Será que a inversão do paradigma não constituirá obstáculo à inovação & desenvolvimento?

Não haverá que curar de um equilíbrio ponderado de molde a evitar que o progresso se estanque?

Exercício que demandará decerto muito “engenho & arte” e se não solucionará de uma penada só…

Ou será que a evolução de novos modelos inteiramente recicláveis (e de acesso universal, ao alcance de qualquer bolsa…) não configurará o cenário preferível?

O mote para o debate está dado.

 

Importante é que esquadrinhemos todos os aspectos, envolvendo na discussão todos os partícipes [indústria, serviços, distribuição e pontos de venda (as associações de interesse económico), os consumidores, as Universidades, os Centros Tecnológicos & de Investigação…] para que as soluções mais adequadas se logrem e se imponham no interesse geral.

O Parlamento Europeu, com efeito, por Resolução de 25 de Novembro pretérito, sob o lema

“rumo a um Mercado Único mais sustentável para empresas e consumidores”,

confere particular relevo ao Direito à Reparação dos Produtos” (intentando gizar uma estratégia fulcral em matéria de REPARAÇÃO de BENS DE CONSUMO).

Dirigiu, por conseguinte, à Comissão Europeia um sem-número de recomendações que visam, com efeito, dar forma a um MERCADO INTERIOR SUSTENTÁVEL, como convém e constitui imperativo indeclinável de qualquer política europeia ou global de consumidores nos tempos que correm.

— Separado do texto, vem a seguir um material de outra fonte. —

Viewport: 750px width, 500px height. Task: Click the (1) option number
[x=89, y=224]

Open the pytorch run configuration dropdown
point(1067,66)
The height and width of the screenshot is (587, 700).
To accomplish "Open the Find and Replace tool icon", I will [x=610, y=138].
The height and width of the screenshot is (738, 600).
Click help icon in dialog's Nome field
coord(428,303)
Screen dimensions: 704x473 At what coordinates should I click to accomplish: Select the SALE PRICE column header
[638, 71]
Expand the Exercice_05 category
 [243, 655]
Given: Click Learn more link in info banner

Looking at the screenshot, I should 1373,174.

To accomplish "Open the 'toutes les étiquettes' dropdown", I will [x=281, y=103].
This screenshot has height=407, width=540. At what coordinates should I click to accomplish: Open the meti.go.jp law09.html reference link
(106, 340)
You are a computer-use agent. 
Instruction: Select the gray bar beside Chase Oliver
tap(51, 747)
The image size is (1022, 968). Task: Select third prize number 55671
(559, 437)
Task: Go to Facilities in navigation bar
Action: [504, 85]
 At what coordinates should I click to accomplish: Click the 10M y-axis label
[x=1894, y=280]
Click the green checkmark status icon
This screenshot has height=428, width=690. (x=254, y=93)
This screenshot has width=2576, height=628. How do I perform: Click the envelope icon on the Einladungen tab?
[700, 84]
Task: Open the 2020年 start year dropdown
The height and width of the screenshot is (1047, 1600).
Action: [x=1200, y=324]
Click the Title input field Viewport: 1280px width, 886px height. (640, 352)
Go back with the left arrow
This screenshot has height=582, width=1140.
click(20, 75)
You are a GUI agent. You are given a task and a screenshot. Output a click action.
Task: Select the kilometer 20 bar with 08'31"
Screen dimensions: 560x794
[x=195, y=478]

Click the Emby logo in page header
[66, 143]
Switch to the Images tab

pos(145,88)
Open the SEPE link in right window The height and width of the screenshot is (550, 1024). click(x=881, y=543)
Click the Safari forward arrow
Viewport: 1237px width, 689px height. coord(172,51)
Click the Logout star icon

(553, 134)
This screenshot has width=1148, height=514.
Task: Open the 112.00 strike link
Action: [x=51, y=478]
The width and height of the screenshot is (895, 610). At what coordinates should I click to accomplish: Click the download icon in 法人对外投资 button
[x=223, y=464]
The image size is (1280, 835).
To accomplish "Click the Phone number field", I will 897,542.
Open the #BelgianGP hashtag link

E enumera um amplo leque de medidas que há que trasladar em forma de lei e se compendiam como segue:

· A outorga de um «direito de reparação» aos consumidores

· A promoção da reparação em vez da substituição

· A normalização das peças sobresselentes que promova a interoperabilidade e a inovação

· O acesso gratuito às informações necessárias para a reparação e a manutenção

· Um cacharolete de informações que os produtores terão de facultar sobre a disponibilidade de peças sobresselentes, actualizações de «software» e a possibilidade de reparação de um produto, nomeadamente acerca de:

o período estimado de disponibilidade a partir da data da compra,

o preço médio das peças sobresselentes no momento da compra,

o prazos aproximados recomendados de entrega e reparação

o e informações sobre os serviços de reparação e manutenção

· O período mínimo obrigatório para o fornecimento de peças sobresselentes em consonância com a duração de vida estimada do produto após a colocação no mercado da última unidade

· A garantia de preço razoável para as peças sobresselentes

· A garantia legal para as peças substituídas por um reparador profissional quando os produtos já não estiverem cobertos pela garantia legal ou comercial

· A criação de incentivos, como o «bónus do artesão», susceptíveis de promover as reparações, em particular após o fim da garantia legal.

 

Ao ritmo a que se as coisas se processam, em 2050, consumiremos o triplo do que o Planeta Terra nos oferece: algo como se houvesse três Terras, quando só uma existe!

“Dar mais vida aos produtos para que a vida se prolongue”: deverá ser o lema desta estratégia convertida em nova política de consumidores!

“Dar mais vida aos bens para que se dê mais vida à vida”

A seguir o debate que não pode tardar!

De molde a que cada um possa participar interessadamente nele!